Home » Problem Posing Politic: Melampaui Politik Pasar, Meletakkan Basis Bagi Komunikasi Politik

Problem Posing Politic: Melampaui Politik Pasar, Meletakkan Basis Bagi Komunikasi Politik

Sebuah Tawaran Transformatif bagi Partai Politik dalam Menyongsong Pemilihan Umum 2024

by Administrator Esensi
2 minutes read
Kontestasi Elektoral

ESENSI.TV - PERSPEKTIF

Ilmuwan politik, G. Bingham Powell Jr. dan Robert Dahl sekurang–kurangnya sepakat bahwa kontestasi elektoral yang adil dan jujur adalah salah satu kriteria fundamen untuk menjustifikasi eksistensi demokrasi dalam suatu pemerintahan negara. Kontestasi elektoral atau pemilihan umum menjadi suatu keharusan, karena klaim sebagai negara demokrasi tidak boleh hanya berhenti pada level normatif, tetapi mesti sampai pada tataran empirik. Demokrasi bukan hanya proposisi atau pernyataan politis, tapi juga adalah praksis politik. Klaim kemutlakan kontestasi elektoral dari Powell dan Dahl, hemat saya, diasalkan dari identitas demokrasi sebagai sistem politik yang menempatkan rakyat sebagai pemegang kedaulatan tertinggi, yang dari padanya kekuasaan dimandatkan. Karena itu, rakyat mesti memiliki ruang partipasi guna menentukan orang–orang yang akan mewakilinya di kursi kekuasaan. Kontestasi elektoral adalah representasi sekaligus aktualisasi dari konsep partisipasi tersebut. Pemilihan umum menunjukkan bahwa kekuasaan politik berasal dari rakyat dan dipercayakan demi kepentingan rakyat. Kemudian, kepada rakyatlah para politisi harus mempertanggungjawabkan tindakan–tindakan mereka.
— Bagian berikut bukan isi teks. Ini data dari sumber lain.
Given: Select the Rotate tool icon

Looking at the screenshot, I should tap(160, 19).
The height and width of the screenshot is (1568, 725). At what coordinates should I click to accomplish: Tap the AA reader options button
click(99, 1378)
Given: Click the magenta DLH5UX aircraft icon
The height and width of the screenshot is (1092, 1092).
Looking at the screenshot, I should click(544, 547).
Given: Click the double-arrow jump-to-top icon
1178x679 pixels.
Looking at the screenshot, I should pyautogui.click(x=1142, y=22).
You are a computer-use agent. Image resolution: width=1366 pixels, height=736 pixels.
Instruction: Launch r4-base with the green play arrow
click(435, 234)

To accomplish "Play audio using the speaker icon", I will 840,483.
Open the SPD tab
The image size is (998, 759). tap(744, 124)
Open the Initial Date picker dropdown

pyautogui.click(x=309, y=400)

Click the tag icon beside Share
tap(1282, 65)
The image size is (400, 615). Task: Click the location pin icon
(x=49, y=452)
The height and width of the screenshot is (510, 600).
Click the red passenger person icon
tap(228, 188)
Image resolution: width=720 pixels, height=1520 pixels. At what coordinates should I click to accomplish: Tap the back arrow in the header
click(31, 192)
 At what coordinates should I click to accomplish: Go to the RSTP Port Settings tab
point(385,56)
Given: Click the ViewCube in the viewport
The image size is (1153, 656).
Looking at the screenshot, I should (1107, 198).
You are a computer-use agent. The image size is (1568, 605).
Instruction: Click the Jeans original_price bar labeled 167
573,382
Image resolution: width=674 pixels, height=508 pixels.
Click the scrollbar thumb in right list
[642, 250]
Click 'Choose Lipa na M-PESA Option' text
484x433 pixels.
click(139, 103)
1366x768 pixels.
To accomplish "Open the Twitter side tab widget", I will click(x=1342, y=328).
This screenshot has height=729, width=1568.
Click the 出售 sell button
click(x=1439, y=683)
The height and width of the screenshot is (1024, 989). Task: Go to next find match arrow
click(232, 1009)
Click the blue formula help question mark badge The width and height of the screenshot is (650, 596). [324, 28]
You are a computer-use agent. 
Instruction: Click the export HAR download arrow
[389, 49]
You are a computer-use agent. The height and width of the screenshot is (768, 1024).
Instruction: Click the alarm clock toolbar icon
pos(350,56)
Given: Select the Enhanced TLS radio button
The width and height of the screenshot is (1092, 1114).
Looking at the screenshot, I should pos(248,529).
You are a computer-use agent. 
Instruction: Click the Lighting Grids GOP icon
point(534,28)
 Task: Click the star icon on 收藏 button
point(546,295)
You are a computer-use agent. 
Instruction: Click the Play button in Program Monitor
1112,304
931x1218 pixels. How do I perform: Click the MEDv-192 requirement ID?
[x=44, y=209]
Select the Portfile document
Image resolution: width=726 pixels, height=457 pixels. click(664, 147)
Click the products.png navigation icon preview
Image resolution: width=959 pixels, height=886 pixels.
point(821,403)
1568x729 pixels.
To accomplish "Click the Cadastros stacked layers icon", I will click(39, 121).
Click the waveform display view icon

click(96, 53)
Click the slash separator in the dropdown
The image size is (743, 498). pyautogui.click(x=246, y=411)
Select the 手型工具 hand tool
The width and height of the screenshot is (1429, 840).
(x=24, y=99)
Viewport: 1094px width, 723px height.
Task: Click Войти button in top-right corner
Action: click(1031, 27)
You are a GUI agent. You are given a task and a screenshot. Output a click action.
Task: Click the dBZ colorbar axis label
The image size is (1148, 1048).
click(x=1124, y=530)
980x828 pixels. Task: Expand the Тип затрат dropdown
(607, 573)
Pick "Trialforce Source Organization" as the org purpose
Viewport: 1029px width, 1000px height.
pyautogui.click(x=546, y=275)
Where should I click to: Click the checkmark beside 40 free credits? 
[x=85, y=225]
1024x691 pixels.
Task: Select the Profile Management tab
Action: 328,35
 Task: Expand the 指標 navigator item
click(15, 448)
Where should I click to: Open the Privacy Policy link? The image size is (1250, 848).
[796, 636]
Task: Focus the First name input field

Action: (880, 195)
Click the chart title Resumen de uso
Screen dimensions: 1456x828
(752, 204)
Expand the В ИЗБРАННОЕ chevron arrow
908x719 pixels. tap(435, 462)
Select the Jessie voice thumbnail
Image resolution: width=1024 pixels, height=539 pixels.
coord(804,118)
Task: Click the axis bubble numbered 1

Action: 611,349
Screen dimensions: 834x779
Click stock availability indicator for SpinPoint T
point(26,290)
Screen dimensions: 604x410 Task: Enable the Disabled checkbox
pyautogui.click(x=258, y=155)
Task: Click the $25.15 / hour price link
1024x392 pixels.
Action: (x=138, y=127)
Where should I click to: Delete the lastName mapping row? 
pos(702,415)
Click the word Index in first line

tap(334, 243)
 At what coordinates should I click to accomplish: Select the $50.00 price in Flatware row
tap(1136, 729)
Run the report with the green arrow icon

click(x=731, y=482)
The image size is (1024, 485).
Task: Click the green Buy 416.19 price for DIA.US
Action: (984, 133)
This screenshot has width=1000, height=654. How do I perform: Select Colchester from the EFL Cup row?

Dalam demokrasi, monopoli kekuasaan yang mengarah pada diktatorisme mesti dicegah lewat suatu proses kontestasi atau pemilihan umum yang teratur dan damai untuk memberi peluang bagi terlaksananya rotasi kekuasaan. Kontestasi elektoral atau pemilihan umum adalah instrumen teknis–prosedural untuk menjaring figur–figur yang akan mengisi formasi jabatan publik pemerintahan, khususnya di bidang eksekutif dan legislatif. Baik pada tingkat regional atau daerah, maupun pada skala nasional. Dalam konteks ini, pemilihan umum memegang peranan yang strategis karena kualitas penyelenggaraan negara akan ditentukan oleh output yang dicetak dalam proses kontestasi ini. Karena itu, sebuah pemilihan umum mesti dijalankan secara profesional untuk menghasilkan pemimpin–pemimpin yang berkualitas. Pemilihan umum tidak hanya dimaknai sebagai ritual wajib lima tahunan, tapi lebih dari itu. Ia mesti dimaknai sebagai kerja membangun demokrasi dan kehidupan kolektif warga negara. Maka, pemilihan umum mesti didorong untuk beranjak dari tataran prosedural dan memasuki ranah substantif.

Peran Urgen dan Signifikan Partai Politik

Dalam upaya mewujudkan demokrasi substantif, partai politik (parpol) memiliki peran yang urgen dan signifikan. Secara umum, partai politik adalah suatu kelompok terorganisir yang anggota–anggotanya mempunyai orientasi, nilai – nilai, dan cita – cita yang sama. Dalam kontestasi elektoral, partai politik membantu menyederhanakan dan memfokuskan pilihan rakyat atau pemilih terhadap kedudukan politik dan program–program kebijakan yang pantas dipilih. Di sini tampak jelas, bahwa orientasi dari keterlibatan partai politik dalam kontestasi elektoral adalah merebut kekuasaan politik sebagai sarana untuk mengartikulasikan program dan kebijakan konstruktif partai guna membangun kehidupan kolektif warga negara. Karena itu, selama masa kontestasi, partai politik sudah harus memiliki blue print terkait langkah-langkah strategis untuk memajukan kehidupan bersama.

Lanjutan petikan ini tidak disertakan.